** Task to carry out **
Nothing in the entries should be altered. Write them out in full.

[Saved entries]
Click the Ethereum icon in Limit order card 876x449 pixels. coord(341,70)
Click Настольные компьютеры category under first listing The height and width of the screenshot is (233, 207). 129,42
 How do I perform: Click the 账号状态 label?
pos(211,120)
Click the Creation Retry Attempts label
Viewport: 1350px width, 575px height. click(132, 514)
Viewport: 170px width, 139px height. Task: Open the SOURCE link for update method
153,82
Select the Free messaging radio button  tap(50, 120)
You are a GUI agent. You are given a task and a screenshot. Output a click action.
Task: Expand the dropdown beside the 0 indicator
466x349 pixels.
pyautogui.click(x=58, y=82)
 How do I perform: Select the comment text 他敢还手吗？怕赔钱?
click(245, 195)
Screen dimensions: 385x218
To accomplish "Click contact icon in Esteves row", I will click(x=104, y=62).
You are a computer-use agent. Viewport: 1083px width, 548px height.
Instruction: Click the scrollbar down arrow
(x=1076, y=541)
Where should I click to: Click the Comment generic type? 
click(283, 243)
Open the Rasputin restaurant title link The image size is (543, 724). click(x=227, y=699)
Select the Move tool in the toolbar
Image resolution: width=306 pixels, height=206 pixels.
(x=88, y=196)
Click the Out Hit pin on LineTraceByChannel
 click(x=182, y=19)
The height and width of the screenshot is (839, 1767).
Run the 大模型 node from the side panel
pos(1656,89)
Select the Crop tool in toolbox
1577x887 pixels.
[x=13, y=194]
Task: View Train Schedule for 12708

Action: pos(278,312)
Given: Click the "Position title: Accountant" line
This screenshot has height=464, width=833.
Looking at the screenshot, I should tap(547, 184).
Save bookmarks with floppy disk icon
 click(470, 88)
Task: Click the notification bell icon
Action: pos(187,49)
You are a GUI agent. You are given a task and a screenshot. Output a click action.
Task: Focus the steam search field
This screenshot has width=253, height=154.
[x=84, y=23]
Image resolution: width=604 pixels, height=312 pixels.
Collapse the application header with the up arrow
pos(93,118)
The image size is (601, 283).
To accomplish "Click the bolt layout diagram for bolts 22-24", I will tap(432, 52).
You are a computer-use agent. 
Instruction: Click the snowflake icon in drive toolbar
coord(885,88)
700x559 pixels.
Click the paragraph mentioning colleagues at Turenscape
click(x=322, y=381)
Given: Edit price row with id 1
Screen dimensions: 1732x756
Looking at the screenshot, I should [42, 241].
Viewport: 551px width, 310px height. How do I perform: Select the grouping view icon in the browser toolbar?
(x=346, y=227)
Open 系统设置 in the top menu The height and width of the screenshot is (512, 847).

** The completed task **
Click the Ethereum icon in Limit order card 876x449 pixels. coord(341,70)
Click Настольные компьютеры category under first listing The height and width of the screenshot is (233, 207). 129,42
 How do I perform: Click the 账号状态 label?
pos(211,120)
Click the Creation Retry Attempts label
Viewport: 1350px width, 575px height. click(132, 514)
Viewport: 170px width, 139px height. Task: Open the SOURCE link for update method
153,82
Select the Free messaging radio button  tap(50, 120)
You are a GUI agent. You are given a task and a screenshot. Output a click action.
Task: Expand the dropdown beside the 0 indicator
466x349 pixels.
pyautogui.click(x=58, y=82)
 How do I perform: Select the comment text 他敢还手吗？怕赔钱?
click(245, 195)
Screen dimensions: 385x218
To accomplish "Click contact icon in Esteves row", I will click(x=104, y=62).
You are a computer-use agent. Viewport: 1083px width, 548px height.
Instruction: Click the scrollbar down arrow
(x=1076, y=541)
Where should I click to: Click the Comment generic type? 
click(283, 243)
Open the Rasputin restaurant title link The image size is (543, 724). click(x=227, y=699)
Select the Move tool in the toolbar
Image resolution: width=306 pixels, height=206 pixels.
(x=88, y=196)
Click the Out Hit pin on LineTraceByChannel
 click(x=182, y=19)
The height and width of the screenshot is (839, 1767).
Run the 大模型 node from the side panel
pos(1656,89)
Select the Crop tool in toolbox
1577x887 pixels.
[x=13, y=194]
Task: View Train Schedule for 12708

Action: pos(278,312)
Given: Click the "Position title: Accountant" line
This screenshot has height=464, width=833.
Looking at the screenshot, I should tap(547, 184).
Save bookmarks with floppy disk icon
 click(470, 88)
Task: Click the notification bell icon
Action: pos(187,49)
You are a GUI agent. You are given a task and a screenshot. Output a click action.
Task: Focus the steam search field
This screenshot has width=253, height=154.
[x=84, y=23]
Image resolution: width=604 pixels, height=312 pixels.
Collapse the application header with the up arrow
pos(93,118)
The image size is (601, 283).
To accomplish "Click the bolt layout diagram for bolts 22-24", I will tap(432, 52).
You are a computer-use agent. 
Instruction: Click the snowflake icon in drive toolbar
coord(885,88)
700x559 pixels.
Click the paragraph mentioning colleagues at Turenscape
click(x=322, y=381)
Given: Edit price row with id 1
Screen dimensions: 1732x756
Looking at the screenshot, I should [42, 241].
Viewport: 551px width, 310px height. How do I perform: Select the grouping view icon in the browser toolbar?
(x=346, y=227)
Open 系统设置 in the top menu The height and width of the screenshot is (512, 847).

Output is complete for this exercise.